Excerpt provided -
————————
ETC5521 Tutorial 2

Introduction to exploratory data analysis

Author

Prof. Di Cook

Published

29 July 2024

🎯 Objectives

The purpose of this tutorial is to scope out the software reporting to do EDA in R. We want to understand the capabilities and the limitations.

🔧 Preparation

The reading for this week is The Landscape of R Packages for Automated Exploratory Data Analysis. This is a lovely summary of software available that is considered to do exploratory data analysis (EDA). (Note: Dr Cook considers these to be mostly descriptive statistics packages, not exploratory data analysis in the true spirit of the term.) This reading will be the basis of the tutorial exercises today.

  • Complete the weekly quiz, before the deadline!
  • Install this list of R packages, in addition to what you installed in the previous weeks:
install.packages(c("arsenal", "autoEDA", "DataExplorer", "dataMaid", "dlookr", "ExPanDaR", "explore", "exploreR", "funModeling", "inspectdf", "RtutoR", "SmartEDA", "summarytools", "visdat", "xray", "cranlogs", "tidyverse", "nycflights13"))
  • Open your RStudio Project for this unit, (the one you created in week 1, ETC5521). Create a .qmd document for this weeks activities.

📥 Exercises

The article lists a number of R packages that might be used for EDA: arsenal, autoEDA, DataExplorer, dataMaid, dlookr, ExPanDaR, explore, exploreR, funModeling, inspectdf, RtutoR, SmartEDA, summarytools, visdat, xray.

1.

What package had the highest number of CRAN downloads as of 12.07.2019? (Based on the paper.)
————————
Extracted information -
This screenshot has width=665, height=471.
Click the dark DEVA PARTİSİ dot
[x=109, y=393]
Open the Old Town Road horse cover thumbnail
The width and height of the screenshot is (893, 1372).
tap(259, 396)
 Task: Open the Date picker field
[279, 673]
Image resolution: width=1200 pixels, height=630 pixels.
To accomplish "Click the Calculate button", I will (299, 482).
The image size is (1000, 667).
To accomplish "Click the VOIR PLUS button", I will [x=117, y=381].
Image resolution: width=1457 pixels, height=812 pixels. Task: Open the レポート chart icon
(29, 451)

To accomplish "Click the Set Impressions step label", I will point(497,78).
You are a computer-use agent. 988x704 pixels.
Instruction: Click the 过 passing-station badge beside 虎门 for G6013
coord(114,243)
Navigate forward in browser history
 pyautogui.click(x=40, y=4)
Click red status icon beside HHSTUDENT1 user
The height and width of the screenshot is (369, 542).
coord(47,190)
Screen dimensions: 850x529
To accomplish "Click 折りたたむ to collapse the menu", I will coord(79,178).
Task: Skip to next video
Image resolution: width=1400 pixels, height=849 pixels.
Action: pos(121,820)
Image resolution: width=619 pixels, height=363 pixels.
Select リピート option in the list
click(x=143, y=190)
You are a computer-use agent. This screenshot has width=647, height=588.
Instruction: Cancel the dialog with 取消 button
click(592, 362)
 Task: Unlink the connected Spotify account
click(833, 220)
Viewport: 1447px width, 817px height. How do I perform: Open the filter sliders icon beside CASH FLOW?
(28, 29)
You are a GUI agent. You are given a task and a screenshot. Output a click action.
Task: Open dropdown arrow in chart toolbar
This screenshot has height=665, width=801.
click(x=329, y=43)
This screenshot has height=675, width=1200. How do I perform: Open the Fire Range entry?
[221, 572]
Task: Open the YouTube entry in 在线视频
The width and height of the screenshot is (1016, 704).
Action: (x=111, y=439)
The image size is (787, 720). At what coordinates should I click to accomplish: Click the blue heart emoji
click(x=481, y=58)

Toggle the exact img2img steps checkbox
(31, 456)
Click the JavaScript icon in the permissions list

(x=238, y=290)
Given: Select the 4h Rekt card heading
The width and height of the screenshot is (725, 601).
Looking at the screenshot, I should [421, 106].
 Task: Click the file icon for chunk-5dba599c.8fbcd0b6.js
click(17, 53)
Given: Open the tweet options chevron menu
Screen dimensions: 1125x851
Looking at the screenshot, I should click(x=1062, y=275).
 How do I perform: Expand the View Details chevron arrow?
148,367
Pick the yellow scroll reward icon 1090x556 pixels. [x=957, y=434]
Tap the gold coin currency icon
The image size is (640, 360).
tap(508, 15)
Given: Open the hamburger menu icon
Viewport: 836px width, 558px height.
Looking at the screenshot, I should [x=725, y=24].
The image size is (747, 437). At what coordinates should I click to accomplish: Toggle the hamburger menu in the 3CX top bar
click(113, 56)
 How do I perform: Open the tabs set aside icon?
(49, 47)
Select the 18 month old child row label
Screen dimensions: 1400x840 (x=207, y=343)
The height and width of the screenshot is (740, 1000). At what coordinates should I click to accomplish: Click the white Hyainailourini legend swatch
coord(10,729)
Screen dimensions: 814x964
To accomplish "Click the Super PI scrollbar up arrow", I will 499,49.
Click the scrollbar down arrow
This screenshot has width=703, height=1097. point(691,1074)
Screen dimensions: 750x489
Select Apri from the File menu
————————
Study questions -
[1] Reproduce the EDA tutorial from "The purpose of" up to and including "before the deadline!".
[2] Which R packages in the tutorial's install.packages call are not among the packages the article lists?
[3] Write the next part of the EDA tutorial, starting after its final line.
The material is unrelated to the EDA tutorial.

Answers provided -
[1]
The purpose of this tutorial is to scope out the software reporting to do EDA in R. We want to understand the capabilities and the limitations.

🔧 Preparation

The reading for this week is The Landscape of R Packages for Automated Exploratory Data Analysis. This is a lovely summary of software available that is considered to do exploratory data analysis (EDA). (Note: Dr Cook considers these to be mostly descriptive statistics packages, not exploratory data analysis in the true spirit of the term.) This reading will be the basis of the tutorial exercises today.

  • Complete the weekly quiz, before the deadline!

[2] cranlogs, tidyverse, nycflights13

[3]
2.

Open up the shiny server for checking download rates at https://hadley.shinyapps.io/cran-downloads/. Which of these packages has the highest download rate over the period Jan 1, 2024-today?

3.

What is an interesting pattern to observe from the time series plot of all the downloads?

4.

How many functions does Staniak and Biecek (2019) say visdat has for doing EDA? Explore what each of them does, by running the example code for each function. What do you think are the features that make visdat a really popular package?

5.

The package summarytools appears to becoming more favourable relative to visdat. Take a look at this package and explain what tools it has that are not available in visdat.

6.

Why do you think the package SmartEDA has gone out of favour?

7.

The SmartEDA::ExpReport() and DataExplorer::create_report() are functions that generates a long report when provided with a data set. Try this using the latter function, on the nycflights13 data, using this code:

# DataExplorer
library(DataExplorer)
library(nycflights13)
library(tidyverse)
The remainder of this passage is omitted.